Hoy se cumplen treinta años de aquel fatídico golpe que derrocó
a Salvador Allende en Chile y llevó al poder a Augusto Pinochet,
instaurándose en el país un cruento régimen que tiene en su macabro
haber múltiples asesinatos, torturas y vejaciones. El asalto al
Palacio de La Moneda en 1973 y la muerte del presidente
constitucional ponía fin a una época que había despertado enormes
ilusiones, porque abría la posibilidad de acabar con una era oscura
y de poner fin a la corrupción de la Administración chilena.

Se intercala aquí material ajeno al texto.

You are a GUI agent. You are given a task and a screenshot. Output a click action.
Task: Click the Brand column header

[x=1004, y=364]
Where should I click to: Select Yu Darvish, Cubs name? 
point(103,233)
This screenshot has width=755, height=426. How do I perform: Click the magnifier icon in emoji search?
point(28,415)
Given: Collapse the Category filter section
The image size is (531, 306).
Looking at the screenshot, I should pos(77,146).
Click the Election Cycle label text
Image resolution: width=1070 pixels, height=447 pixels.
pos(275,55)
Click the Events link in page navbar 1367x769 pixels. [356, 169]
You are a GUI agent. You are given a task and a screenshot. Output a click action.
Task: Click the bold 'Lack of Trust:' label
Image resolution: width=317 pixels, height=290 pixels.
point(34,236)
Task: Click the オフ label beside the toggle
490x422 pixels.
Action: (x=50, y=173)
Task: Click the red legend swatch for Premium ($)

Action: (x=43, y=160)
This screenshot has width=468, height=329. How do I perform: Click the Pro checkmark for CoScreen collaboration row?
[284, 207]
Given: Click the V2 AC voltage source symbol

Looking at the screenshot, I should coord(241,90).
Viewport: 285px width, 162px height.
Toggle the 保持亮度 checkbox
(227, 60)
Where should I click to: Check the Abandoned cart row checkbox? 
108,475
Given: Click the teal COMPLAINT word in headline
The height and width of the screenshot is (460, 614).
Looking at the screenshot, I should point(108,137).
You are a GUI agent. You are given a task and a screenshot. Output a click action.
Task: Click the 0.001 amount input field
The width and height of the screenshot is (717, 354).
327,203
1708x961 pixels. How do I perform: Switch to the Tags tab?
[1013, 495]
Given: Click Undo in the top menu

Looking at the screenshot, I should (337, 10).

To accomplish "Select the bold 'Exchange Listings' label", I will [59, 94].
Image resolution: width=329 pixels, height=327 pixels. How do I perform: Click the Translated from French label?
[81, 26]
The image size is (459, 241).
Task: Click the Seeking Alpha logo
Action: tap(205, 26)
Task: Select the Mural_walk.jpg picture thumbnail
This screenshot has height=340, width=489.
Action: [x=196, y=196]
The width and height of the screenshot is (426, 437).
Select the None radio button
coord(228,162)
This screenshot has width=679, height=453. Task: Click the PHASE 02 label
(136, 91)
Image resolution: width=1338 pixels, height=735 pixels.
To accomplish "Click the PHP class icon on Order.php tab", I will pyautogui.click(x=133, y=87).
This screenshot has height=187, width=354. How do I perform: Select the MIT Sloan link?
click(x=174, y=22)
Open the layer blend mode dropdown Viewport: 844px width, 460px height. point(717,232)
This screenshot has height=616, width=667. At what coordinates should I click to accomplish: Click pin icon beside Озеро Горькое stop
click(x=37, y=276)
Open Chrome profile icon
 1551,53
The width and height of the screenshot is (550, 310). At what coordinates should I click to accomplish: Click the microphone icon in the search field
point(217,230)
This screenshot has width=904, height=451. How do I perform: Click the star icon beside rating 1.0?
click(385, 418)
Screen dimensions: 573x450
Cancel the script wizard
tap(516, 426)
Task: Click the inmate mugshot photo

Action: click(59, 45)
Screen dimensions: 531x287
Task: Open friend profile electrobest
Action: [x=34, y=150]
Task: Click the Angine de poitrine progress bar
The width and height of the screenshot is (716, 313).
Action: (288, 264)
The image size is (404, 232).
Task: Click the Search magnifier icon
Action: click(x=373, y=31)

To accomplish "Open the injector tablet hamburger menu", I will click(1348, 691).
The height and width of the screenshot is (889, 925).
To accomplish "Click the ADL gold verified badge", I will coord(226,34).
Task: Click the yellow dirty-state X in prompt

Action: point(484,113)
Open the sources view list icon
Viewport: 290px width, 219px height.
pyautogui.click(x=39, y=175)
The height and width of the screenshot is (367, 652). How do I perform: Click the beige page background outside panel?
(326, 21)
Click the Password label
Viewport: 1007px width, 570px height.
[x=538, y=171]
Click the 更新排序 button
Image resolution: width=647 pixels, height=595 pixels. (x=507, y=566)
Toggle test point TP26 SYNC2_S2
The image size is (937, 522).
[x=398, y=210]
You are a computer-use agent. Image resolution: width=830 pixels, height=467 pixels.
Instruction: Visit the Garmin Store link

Pero desde Estados Unidos se contemplaba con preocupación la
evolución de un país en manos de un presidente socialista y tanto
era el desasosiego que la maquinaria de los servicios secretos
norteamericanos, la CIA, se puso en marcha para dinamitar el
Gobierno de Allende. Los militares fueron los ejecutores de un
sangriento plan en el que los grupos capitalistas más reaccionarios
tuvieron también un decisivo papel. Algunos historiadores apuntan
que, tal vez, la gota que colmó el vaso fue la prolongada visita de
Fidel Castro, quien permaneció un mes en Chile. Sólo la posibilidad
de un escoramiento hacia el comunismo levantaba ampollas en la
Administración de EEUU.
Aquel golpe de Estado supuso un duro golpe no sólo para el país,
sino para los mismos sistemas democráticos, y, muy en especial,
para los partidos de izquierdas que veían como se había destruido
por la fuerza un régimen democrático y constitucional. Tras Allende
llegó el terror y la muerte, la represión brutal a la que fueron
sometidos miles de ciudadanos por parte de unos hombres que aún no
han rendido cuentas ante la Justicia por todas las atrocidades que
cometieron. Transcurrido el tiempo y con la perspectiva de los
años, muchas cosas han cambiado, pero todavía hoy cabe preguntarse
si aún hoy volvería a suceder lo mismo.